> **Problem description**
Please repeat exactly the lines below from the one containing "You are a GUI" down to the one containing "CONTACT (826, 1696)", both included, and nothing else.
The input Start Marker
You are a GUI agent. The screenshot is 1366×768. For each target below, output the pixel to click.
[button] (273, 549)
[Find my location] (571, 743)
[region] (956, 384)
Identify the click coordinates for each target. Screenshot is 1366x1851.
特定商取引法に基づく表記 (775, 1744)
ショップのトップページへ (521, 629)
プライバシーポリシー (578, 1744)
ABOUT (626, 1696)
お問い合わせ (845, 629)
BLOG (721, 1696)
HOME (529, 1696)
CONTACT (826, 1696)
The input End Marker
The input Start Marker
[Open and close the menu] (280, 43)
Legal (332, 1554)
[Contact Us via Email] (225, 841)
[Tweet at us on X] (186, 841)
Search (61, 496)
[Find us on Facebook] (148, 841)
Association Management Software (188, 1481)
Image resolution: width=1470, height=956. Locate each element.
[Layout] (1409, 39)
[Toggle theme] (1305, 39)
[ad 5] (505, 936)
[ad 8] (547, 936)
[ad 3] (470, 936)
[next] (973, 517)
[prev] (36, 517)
The input End Marker
> **Exercise answer**
You are a GUI agent. The screenshot is 1366×768. For each target below, output the pixel to click.
[button] (273, 549)
[Find my location] (571, 743)
[region] (956, 384)
Identify the click coordinates for each target. Screenshot is 1366x1851.
特定商取引法に基づく表記 (775, 1744)
ショップのトップページへ (521, 629)
プライバシーポリシー (578, 1744)
ABOUT (626, 1696)
お問い合わせ (845, 629)
BLOG (721, 1696)
HOME (529, 1696)
CONTACT (826, 1696)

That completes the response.